Is it a fair case to make? Certainly no one can easily defend the health insurance industry policies of denying coverage to those with pre-existing conditions or dropping coverage for individuals once they get sick. But Dr. Mark J. Perry, a professor of economics and finance in the School of Management at the Flint campus of the University of Michigan, has noted that, according to data from Yahoo business, the health insurance industry, with an average profit margin of 3.3 percent, is the 86th most profitable industry.

As the Washington Post’s Ezra Klein notes, that’s a lower margin of profit than many other players in health care, such as the pharmaceutical industry (16.5 percent), “health information services (9.3 percent), home health care (8.4 percent), medical labs and research (8.2 percent), medical instruments and supplies (6.8 percent), biotech firms (6.7 percent), and generic drug manufacturers (6.6 percent).”

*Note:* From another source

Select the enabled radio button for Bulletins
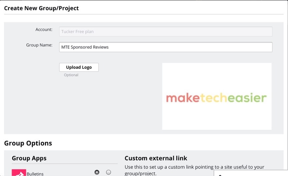This screenshot has width=288, height=176. [97, 172]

Secretary Sebelius did not single out the WellPoint’s rate hikes today, but said the problem is broader than just one company. “I think individuals and the smaller market is seeing double-digit rate increases across the board and is one of the reasons why the president is very eager to have a comprehensive health reform bill that among other things has a new marketplace and has a different opportunity for people to be pooled together,” she said.

After the meeting, Sebelius said she’d asked the companies “to follow up with an official letter that they file online their rate requests along with the actuarial data that supports those rate requests: what they’re paying out, what they are collecting for overhead costs, what they’re collecting for administrative costs. So at a minimum until we have comprehensive health  reform, until we have a new marketplace, until we have some rate review and some oversights people at least understand what it is that’s going on.”

“In the meantime we want to shine a bright light and hoping that the CEOS respond to the call for putting their information up in public,” she said. “Put it on a website.”

Sebelius described today as “a step in a conversation I’m hoping will be followed by some greatly increased transparency about what indeed is going on in these marketplaces, why it is that companies who have very healthy profits I think the top companies filed for a $12.7 billion worth of profits in ’09  and pivoted and in this marketplace have filed just dramatic increases.”